KR Srivats New Delhi | Updated on September 11, 2021

Although well intended, new norms may pose higher compliance burden on such entities, say experts

Market regulator SEBI has raised the bar on disclosures and corporate governance standards for companies resorting to only listing of their larger debt issuances, virtually bringing them on par with the compliances already stipulated for equity listing by companies. However, many experts still feel that the latest measures although well intended may still pose higher compliance burden on the high value debt issuer entities.

The latest set of measures — introduced as amendments to Listing Obligations and Disclosure Requirements (LODR) Regulations — has now extended some provisions that were previously applicable only to equity listed entities to certain high value debt listed entities — those which have listed its non-convertible debt securities with an outstanding value of ₹500 crore and above — and making them ‘comply or explain’ till March 31, 2023, after which compliance will be mandatory.

Put simply, what SEBI has now done is introduce disclosure obligations and governance norms for large entities that have or want to list only their debt securities (non-convertible debentures) in the bourses and bring them on par with the disclosure norms applicable for entities that have listed their equities in the bourses.

LODR regulations

Aditya Bhargava, Partner, Phoenix Legal, a law firm, said the intention of the amendments to the LODR Regulations appears to be to reduce possible regulatory arbitrage and extend some provisions that were previously applicable only to equity listed entities to debt listed entities that meet a prescribed threshold.

“While laudable, this increases the compliance burden thus in turn increasing entry barriers to the debt capital markets, which appears somewhat contrary to the government’s and the regulators intent of deepening the debt capital markets.

“Also, an appropriate “heads up” in the form of a consultation paper for public comments and a prospective date for effectiveness - similar to the NCS Regulations of August 2021 - would have been appreciated by stakeholders”, Bhargava added.

Sahil Arora, Partner, Saraf & Partners, a law firm, said the amplified disclosure obligations coupled with certain other stipulations which are almost at par with the compliances for equity listing would certainly place a substantially higher compliance burden on issuer entities.

While an extended timeline towards compliance and a “comply or explain” standard for an initial period are certainly welcome, it remains to be seen if the proposed timelines would be sufficient for companies to transition to these heightened compliance obligations, he added.
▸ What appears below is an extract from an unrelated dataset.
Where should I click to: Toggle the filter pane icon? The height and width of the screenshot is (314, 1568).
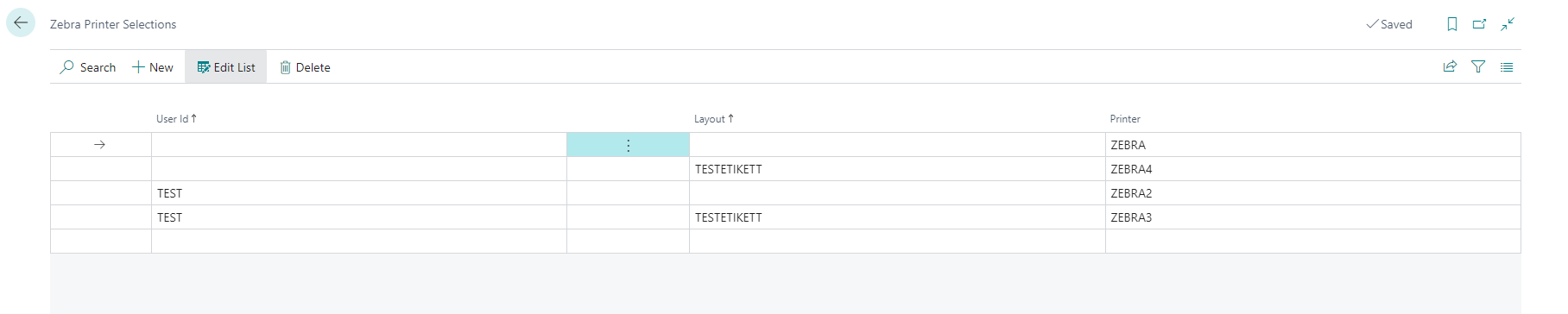tap(1478, 66)
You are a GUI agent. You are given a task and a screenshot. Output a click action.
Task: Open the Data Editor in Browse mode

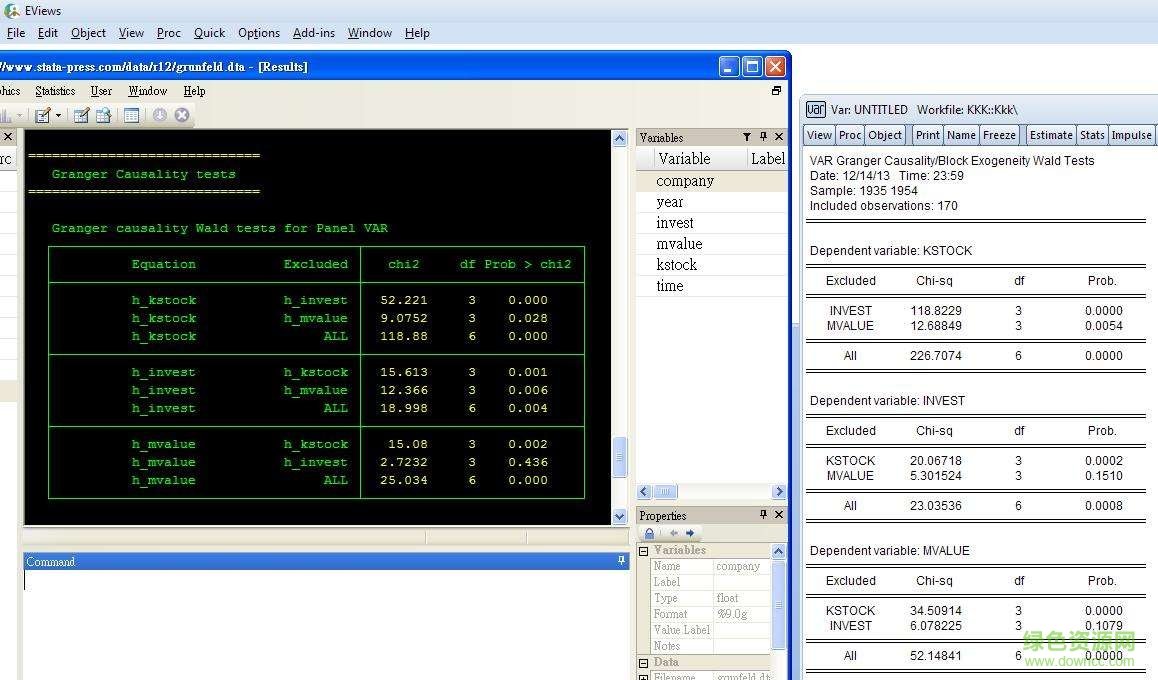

SEBI had recently consolidated and liberalised the regulations on listing of non-convertible securities to allow for smaller and more frequent public issuances of NCDs such that issuer entities could tap into the bond market in a timely manner. However, the regulator appears to have taken an approach to balance the liberalisation and greater access to the listed debt segment, with heightened corporate governance standards for larger debt issuances, according to Arora.

SEBI regulations

Manshoor Nazki, Partner, IndusLaw, a law firm. said the latest amendments have been primarily undertaken to align the provisions relating to non-convertible securities with the recently-notified SEBI (Issue and Listing of Non- Convertible Securities) Regulations, 2021 which had repealed, and in a way merged, the SEBI (Issue and Listing of Debt Securities) and the SEBI (Issue and Listing of Non-Convertible Redeemable Preference Shares) regulations, said.

Nazki also said that the latest LODR amendments also brings in certain substantial changes such as applicability of corporate governance norms to ‘high value debt listed entity’ (entities which have listed its non-convertible debt securities with an outstanding value of ₹500 crore and above).

There are also other amendments aimed at rationalisation of disclosures and other procedural aspects. Even though SEBI’s objective behind these amendments is to make the bond market more “robust”, it will remain to be seen whether these amendments are enough to achieve that, Nazki added.